— Start —
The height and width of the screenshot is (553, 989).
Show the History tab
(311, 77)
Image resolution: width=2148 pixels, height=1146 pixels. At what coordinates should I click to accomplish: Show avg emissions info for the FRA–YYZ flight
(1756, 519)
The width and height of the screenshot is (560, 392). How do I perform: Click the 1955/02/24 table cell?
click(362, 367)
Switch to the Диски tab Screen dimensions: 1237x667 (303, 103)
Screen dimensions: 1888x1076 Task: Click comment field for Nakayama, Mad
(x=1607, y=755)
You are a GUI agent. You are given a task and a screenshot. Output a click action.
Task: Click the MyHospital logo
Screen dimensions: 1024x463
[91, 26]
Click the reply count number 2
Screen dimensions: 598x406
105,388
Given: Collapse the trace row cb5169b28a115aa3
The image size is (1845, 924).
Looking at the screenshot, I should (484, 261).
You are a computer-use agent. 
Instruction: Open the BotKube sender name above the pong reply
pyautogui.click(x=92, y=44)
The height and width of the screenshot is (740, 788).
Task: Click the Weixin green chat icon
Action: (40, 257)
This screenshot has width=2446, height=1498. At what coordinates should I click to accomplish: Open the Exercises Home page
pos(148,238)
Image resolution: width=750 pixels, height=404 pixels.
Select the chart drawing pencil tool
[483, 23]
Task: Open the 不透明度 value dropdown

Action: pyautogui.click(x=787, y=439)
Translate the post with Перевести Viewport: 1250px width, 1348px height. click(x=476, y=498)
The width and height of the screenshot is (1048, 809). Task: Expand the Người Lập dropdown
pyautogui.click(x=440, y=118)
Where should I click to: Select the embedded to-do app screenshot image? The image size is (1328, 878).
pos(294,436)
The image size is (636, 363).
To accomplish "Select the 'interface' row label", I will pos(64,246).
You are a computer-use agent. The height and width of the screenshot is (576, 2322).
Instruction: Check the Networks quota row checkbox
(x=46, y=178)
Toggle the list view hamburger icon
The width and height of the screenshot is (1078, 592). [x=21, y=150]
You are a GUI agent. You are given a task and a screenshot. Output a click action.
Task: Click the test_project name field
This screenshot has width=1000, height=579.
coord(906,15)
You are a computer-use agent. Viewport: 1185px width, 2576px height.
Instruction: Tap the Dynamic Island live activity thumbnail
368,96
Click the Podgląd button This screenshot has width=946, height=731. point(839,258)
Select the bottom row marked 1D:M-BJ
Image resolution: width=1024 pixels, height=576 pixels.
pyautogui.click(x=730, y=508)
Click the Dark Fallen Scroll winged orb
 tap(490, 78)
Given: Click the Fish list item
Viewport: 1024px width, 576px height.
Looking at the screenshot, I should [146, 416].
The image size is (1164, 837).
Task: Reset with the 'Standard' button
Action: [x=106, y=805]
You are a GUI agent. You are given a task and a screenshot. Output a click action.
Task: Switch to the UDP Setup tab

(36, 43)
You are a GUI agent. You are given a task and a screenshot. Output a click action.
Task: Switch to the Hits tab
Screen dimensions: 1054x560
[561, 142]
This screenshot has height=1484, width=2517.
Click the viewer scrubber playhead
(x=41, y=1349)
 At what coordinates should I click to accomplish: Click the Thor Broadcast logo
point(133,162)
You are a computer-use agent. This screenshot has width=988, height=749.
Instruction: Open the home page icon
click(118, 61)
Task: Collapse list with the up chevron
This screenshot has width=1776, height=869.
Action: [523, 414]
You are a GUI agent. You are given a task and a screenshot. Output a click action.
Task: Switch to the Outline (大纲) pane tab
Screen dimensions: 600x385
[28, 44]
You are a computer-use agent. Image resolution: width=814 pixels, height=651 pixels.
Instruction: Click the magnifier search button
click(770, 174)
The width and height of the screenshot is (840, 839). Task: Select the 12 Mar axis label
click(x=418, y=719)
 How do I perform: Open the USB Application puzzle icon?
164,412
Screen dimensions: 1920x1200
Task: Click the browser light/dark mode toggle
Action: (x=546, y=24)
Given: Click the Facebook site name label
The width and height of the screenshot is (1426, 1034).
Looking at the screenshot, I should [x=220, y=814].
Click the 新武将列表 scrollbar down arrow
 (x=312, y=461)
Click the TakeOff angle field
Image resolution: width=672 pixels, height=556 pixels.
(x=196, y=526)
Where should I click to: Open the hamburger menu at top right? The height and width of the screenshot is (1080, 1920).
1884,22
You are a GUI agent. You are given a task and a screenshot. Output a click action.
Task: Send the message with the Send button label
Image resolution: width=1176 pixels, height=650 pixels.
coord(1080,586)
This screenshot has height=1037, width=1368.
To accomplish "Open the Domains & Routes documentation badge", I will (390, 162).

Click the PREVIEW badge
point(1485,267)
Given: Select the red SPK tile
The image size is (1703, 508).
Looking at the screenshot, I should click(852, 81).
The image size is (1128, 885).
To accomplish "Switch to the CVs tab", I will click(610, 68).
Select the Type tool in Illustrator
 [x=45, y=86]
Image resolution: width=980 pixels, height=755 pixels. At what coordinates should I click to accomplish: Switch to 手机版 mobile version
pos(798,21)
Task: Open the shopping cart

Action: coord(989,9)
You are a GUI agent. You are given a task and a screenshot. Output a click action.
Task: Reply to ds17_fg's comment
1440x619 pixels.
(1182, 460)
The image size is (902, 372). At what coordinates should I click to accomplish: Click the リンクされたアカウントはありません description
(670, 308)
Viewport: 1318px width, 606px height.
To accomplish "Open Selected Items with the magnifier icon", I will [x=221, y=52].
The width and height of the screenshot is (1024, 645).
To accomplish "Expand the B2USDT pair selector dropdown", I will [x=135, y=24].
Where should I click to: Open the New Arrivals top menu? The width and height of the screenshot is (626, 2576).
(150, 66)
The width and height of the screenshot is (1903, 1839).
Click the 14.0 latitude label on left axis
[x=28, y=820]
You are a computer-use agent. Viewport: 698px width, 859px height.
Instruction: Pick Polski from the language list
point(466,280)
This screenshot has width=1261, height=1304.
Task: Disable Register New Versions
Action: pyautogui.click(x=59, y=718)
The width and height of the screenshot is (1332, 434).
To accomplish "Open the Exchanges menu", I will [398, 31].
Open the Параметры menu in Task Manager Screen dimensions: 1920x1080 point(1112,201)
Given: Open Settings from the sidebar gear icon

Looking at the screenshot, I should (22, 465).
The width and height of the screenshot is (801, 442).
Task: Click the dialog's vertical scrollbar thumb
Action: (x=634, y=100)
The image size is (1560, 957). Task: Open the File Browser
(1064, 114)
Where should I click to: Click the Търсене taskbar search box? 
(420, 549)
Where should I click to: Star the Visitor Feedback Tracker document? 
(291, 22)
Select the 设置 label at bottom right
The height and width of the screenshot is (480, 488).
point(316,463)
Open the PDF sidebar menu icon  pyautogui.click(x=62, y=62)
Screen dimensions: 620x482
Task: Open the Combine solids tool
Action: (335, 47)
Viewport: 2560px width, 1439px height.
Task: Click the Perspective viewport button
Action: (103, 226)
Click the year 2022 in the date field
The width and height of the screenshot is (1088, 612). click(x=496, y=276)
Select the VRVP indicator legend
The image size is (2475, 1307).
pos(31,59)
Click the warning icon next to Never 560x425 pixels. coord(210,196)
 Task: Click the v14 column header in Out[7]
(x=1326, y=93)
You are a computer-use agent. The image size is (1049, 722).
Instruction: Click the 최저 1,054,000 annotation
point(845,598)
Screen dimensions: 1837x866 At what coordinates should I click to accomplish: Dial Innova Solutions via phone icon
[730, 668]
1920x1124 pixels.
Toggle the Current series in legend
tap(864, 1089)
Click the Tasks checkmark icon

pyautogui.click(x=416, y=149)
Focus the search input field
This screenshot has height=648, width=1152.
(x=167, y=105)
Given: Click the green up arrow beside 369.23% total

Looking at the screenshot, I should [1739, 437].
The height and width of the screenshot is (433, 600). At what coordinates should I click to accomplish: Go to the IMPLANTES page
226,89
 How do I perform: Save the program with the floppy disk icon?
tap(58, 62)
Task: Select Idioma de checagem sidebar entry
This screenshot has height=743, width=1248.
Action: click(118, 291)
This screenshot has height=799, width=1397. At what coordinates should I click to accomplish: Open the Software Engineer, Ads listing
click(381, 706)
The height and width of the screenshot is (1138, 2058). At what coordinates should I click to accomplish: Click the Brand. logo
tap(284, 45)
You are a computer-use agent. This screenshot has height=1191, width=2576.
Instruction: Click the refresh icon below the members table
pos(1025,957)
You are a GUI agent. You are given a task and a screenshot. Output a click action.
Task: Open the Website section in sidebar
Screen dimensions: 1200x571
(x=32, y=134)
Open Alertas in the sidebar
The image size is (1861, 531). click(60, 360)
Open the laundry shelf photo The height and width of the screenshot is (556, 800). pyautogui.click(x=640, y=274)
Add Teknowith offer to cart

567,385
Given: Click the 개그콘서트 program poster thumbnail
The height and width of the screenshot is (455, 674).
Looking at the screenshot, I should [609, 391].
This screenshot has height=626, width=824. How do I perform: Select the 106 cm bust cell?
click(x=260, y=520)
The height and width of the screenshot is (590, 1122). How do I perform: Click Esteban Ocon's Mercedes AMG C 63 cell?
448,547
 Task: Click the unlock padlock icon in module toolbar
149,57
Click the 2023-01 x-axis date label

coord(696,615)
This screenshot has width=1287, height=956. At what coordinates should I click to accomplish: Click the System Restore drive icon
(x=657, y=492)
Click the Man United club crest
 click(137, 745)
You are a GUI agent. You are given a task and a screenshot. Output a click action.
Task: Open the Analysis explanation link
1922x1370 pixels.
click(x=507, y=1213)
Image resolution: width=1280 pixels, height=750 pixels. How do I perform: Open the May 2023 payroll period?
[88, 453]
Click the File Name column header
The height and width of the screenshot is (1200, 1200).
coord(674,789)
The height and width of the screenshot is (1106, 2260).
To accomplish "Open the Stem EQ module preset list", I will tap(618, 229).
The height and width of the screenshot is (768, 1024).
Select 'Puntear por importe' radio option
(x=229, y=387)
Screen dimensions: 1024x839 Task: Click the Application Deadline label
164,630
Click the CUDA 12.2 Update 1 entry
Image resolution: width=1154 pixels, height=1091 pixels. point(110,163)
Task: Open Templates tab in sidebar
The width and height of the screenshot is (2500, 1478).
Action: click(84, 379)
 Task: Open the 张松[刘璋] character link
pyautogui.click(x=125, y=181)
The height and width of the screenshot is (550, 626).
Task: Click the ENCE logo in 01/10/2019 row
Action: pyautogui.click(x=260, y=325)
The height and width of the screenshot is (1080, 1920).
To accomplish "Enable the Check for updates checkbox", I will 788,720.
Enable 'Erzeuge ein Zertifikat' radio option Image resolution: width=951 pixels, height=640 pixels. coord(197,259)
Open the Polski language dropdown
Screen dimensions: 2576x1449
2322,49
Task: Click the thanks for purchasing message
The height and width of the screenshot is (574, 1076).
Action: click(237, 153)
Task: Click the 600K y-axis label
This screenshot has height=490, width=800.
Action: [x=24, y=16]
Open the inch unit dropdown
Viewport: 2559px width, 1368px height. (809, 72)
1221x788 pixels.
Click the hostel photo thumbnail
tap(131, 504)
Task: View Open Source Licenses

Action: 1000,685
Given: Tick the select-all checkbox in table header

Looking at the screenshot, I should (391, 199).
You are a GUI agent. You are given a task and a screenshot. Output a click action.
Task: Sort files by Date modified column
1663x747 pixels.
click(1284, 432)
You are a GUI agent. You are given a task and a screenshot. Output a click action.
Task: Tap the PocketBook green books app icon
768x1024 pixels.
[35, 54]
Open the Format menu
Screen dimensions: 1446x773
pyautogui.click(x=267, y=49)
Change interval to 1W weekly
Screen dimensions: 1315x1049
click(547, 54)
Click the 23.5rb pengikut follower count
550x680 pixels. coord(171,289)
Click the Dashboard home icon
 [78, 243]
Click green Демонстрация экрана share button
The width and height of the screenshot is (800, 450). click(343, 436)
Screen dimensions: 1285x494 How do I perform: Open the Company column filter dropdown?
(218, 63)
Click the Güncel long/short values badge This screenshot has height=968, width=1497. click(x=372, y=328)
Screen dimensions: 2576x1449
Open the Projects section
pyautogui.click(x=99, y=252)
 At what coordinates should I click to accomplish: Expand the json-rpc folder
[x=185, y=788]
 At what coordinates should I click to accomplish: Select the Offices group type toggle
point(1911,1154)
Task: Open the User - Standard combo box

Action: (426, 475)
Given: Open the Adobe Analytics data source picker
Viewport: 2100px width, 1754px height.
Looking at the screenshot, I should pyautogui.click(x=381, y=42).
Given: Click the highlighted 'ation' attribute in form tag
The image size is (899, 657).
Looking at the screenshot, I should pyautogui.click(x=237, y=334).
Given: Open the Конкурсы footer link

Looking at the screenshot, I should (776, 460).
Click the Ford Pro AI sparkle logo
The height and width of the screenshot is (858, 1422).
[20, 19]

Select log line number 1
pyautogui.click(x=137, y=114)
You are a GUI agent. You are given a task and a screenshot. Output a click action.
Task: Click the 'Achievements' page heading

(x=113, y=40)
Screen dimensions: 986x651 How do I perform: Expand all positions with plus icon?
— End —
● **Set exercise**
Reproduce the listing from the line with "Click the 新武将列表 scrollbar down arrow" up to and including the line with "will [398, 31].", substituting "shopping basket" for "shopping cart" and leaving everything else unchanged.

● **Solution below**
Click the 新武将列表 scrollbar down arrow
 (x=312, y=461)
Click the TakeOff angle field
Image resolution: width=672 pixels, height=556 pixels.
(x=196, y=526)
Where should I click to: Open the hamburger menu at top right? The height and width of the screenshot is (1080, 1920).
1884,22
You are a GUI agent. You are given a task and a screenshot. Output a click action.
Task: Send the message with the Send button label
Image resolution: width=1176 pixels, height=650 pixels.
coord(1080,586)
This screenshot has height=1037, width=1368.
To accomplish "Open the Domains & Routes documentation badge", I will (390, 162).

Click the PREVIEW badge
point(1485,267)
Given: Select the red SPK tile
The image size is (1703, 508).
Looking at the screenshot, I should click(852, 81).
The image size is (1128, 885).
To accomplish "Switch to the CVs tab", I will click(610, 68).
Select the Type tool in Illustrator
 [x=45, y=86]
Image resolution: width=980 pixels, height=755 pixels. At what coordinates should I click to accomplish: Switch to 手机版 mobile version
pos(798,21)
Task: Open the shopping basket

Action: coord(989,9)
You are a GUI agent. You are given a task and a screenshot. Output a click action.
Task: Reply to ds17_fg's comment
1440x619 pixels.
(1182, 460)
The image size is (902, 372). At what coordinates should I click to accomplish: Click the リンクされたアカウントはありません description
(670, 308)
Viewport: 1318px width, 606px height.
To accomplish "Open Selected Items with the magnifier icon", I will [x=221, y=52].
The width and height of the screenshot is (1024, 645).
To accomplish "Expand the B2USDT pair selector dropdown", I will [x=135, y=24].
Where should I click to: Open the New Arrivals top menu? The width and height of the screenshot is (626, 2576).
(150, 66)
The width and height of the screenshot is (1903, 1839).
Click the 14.0 latitude label on left axis
[x=28, y=820]
You are a computer-use agent. Viewport: 698px width, 859px height.
Instruction: Pick Polski from the language list
point(466,280)
This screenshot has width=1261, height=1304.
Task: Disable Register New Versions
Action: pyautogui.click(x=59, y=718)
The width and height of the screenshot is (1332, 434).
To accomplish "Open the Exchanges menu", I will [398, 31].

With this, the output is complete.